The Town Bar, Southern Sudan, 2007
This posting every day thing has been really hard this year. It was much easier last year, in Southern Sudan, when all I had to do was open my eyes and write about what I saw, because everything I saw was new. It wasn't always interesting, being in Tiny Little Town; it was just easy to write about. I spent long days doing nothing but hiding from the sun under my porch and working on writing a training guide. It was far too hot to work in the actual office, which had, according to rumor, been designed by someone from the colder regions of Ethiopia. The office, therefore, had one window in each of two rooms. The windows faced in the opposite direction from the direction of the wind. And there was no ceiling under the metal roof. So it was essentially a box of concentrated heat under the 105+ degree sun.
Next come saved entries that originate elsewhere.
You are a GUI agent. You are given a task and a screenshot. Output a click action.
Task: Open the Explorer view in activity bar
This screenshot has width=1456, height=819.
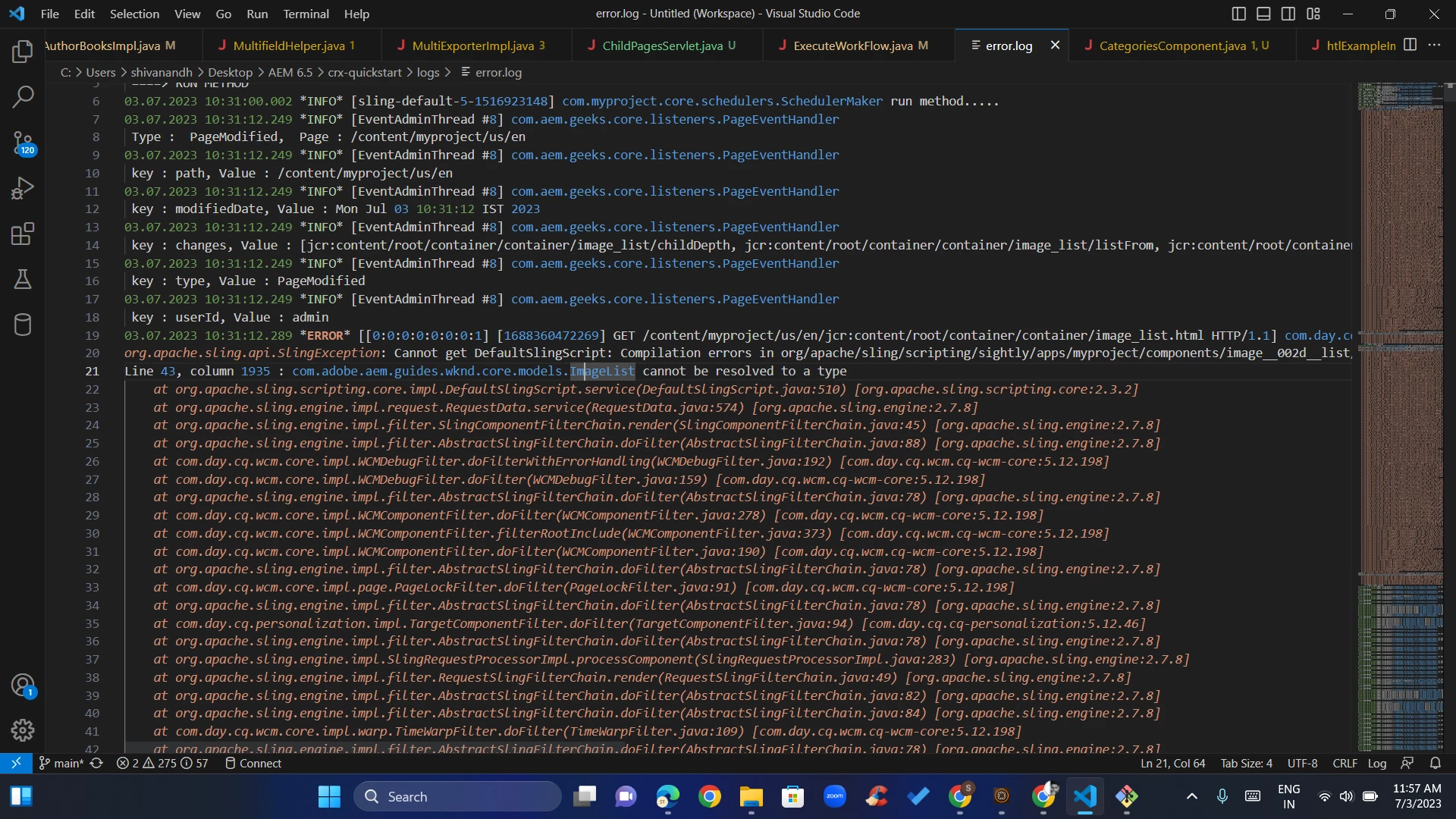tap(23, 52)
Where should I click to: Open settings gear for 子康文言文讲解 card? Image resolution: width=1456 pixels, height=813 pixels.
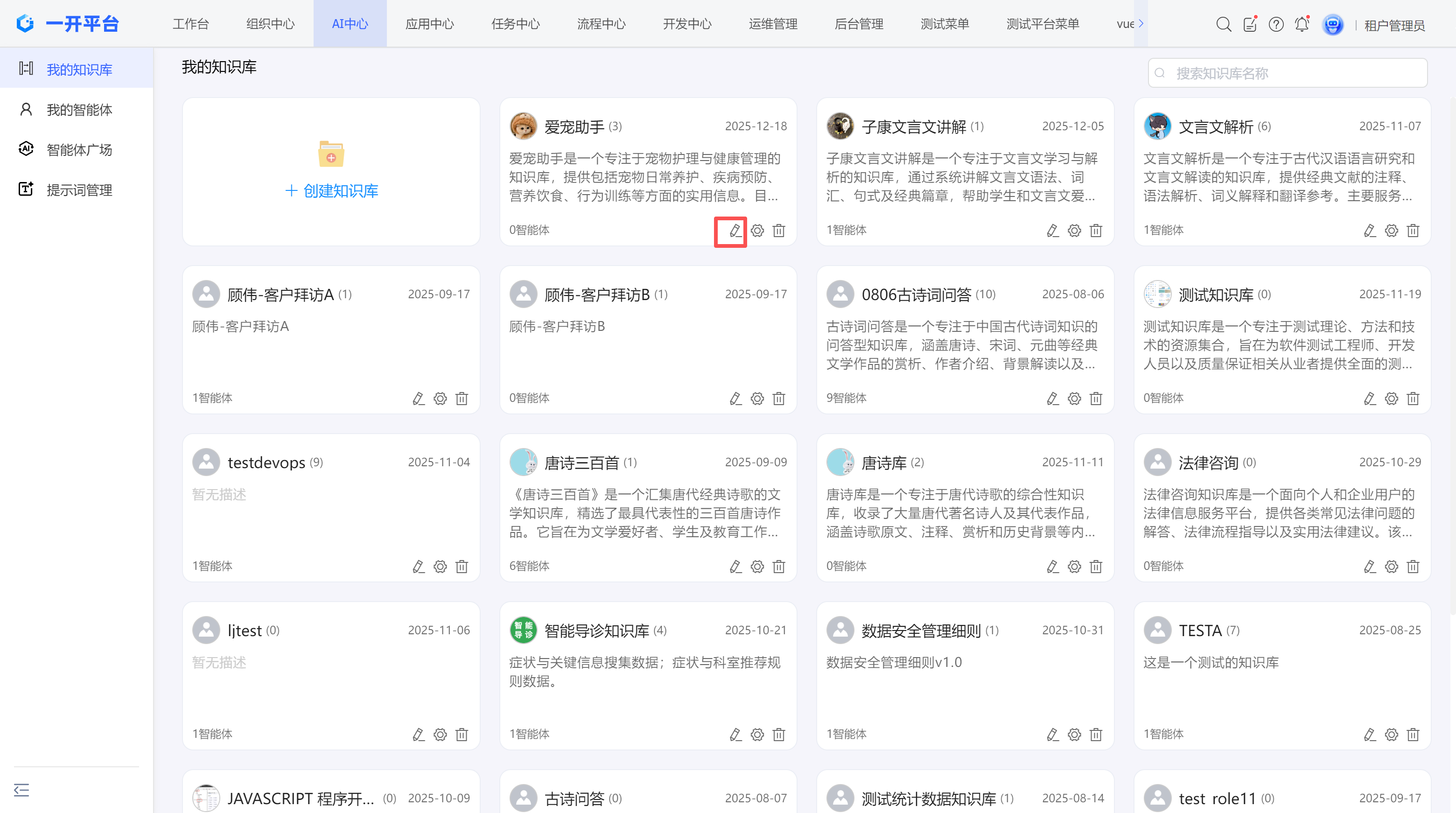tap(1074, 231)
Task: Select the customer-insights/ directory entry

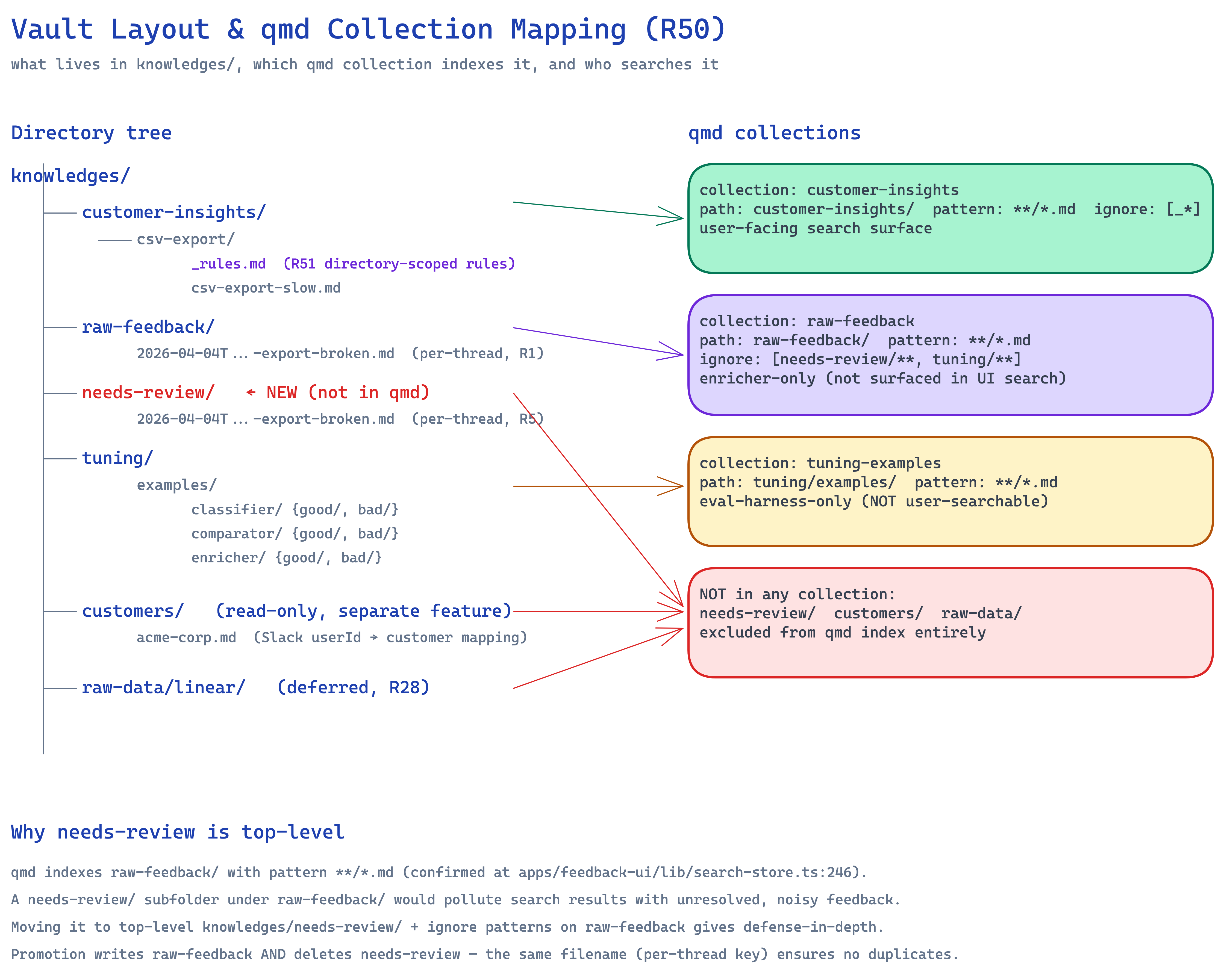Action: (174, 212)
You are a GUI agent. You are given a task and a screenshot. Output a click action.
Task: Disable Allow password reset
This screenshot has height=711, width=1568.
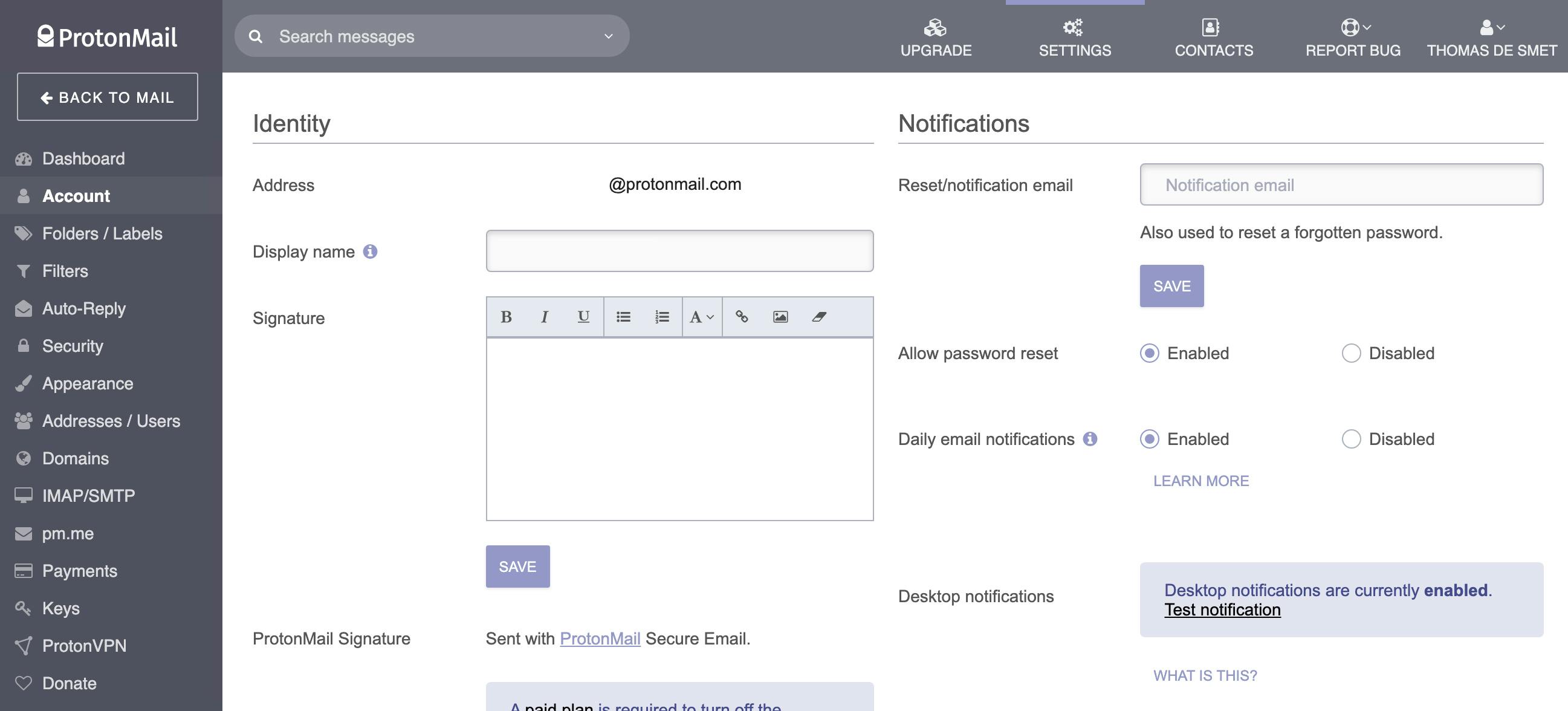pos(1351,353)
The only relief from the monotony was a walk on the airstrip at sundown, with a snake or two thrown in on particularly exciting days, or a trip to the hospital with a stool sample, or a ride into town to sit outside the tiny grocery store, drinking whatever cold beverage they happened to have that day. The grocery store was a container. You know, one of those containers they use on ships, to carry goods across the seas? The ones that fit on a flatcar of a train, or on a tractor-trailer base? It was the short length, the half-size. No one builds permanent structures in Southern Sudan. Everything is a mud tukul or a container or a prefabricated metal box that must be air-conditioned in order for human beings to survive inside it. It's the first question anyone asks when they hear about a new hotel or business or project: "Did they build a permanent structure?" The answer is almost universally no outside of Juba, and it's usually no even in Juba.
The biggest excitement of a week in Southern Sudan, if you could get it, was a drive to Bigger Town (the state capital, three hours away) or to the Nile. Of course, that depended on the road being okay (i.e. not flooded) and no one flagging you down on the way and saying, "Maybe you don't want to go there." If there is one thing I have learned in Liberia and in Southern Sudan, it is that when someone says, "Maybe you don't want to go there," down that road, along that beach, you really, really do not want to go there. No, really. You do not want to go there. There are guns, most likely.
People in the USA sometimes ask me if I'm scared when I'm in Africa, and the truth is that I have very rarely been afraid. I was far more afraid of bugs and snakes in Southern Sudan than I was of any human beings. (Although we did joke that my headlamp was a perfect target should someone want to get me.) I was scared momentarily in Liberia when it seemed that expatriates were being targeted, but just for a moment. One night I stood on the balcony at work, looking out at the ocean, listening to the night sounds, and I tried to be afraid, but I just couldn't manage it. It was so beautiful. And I was never afraid in Rwanda. In fact, I used to forget to lock my doors at night.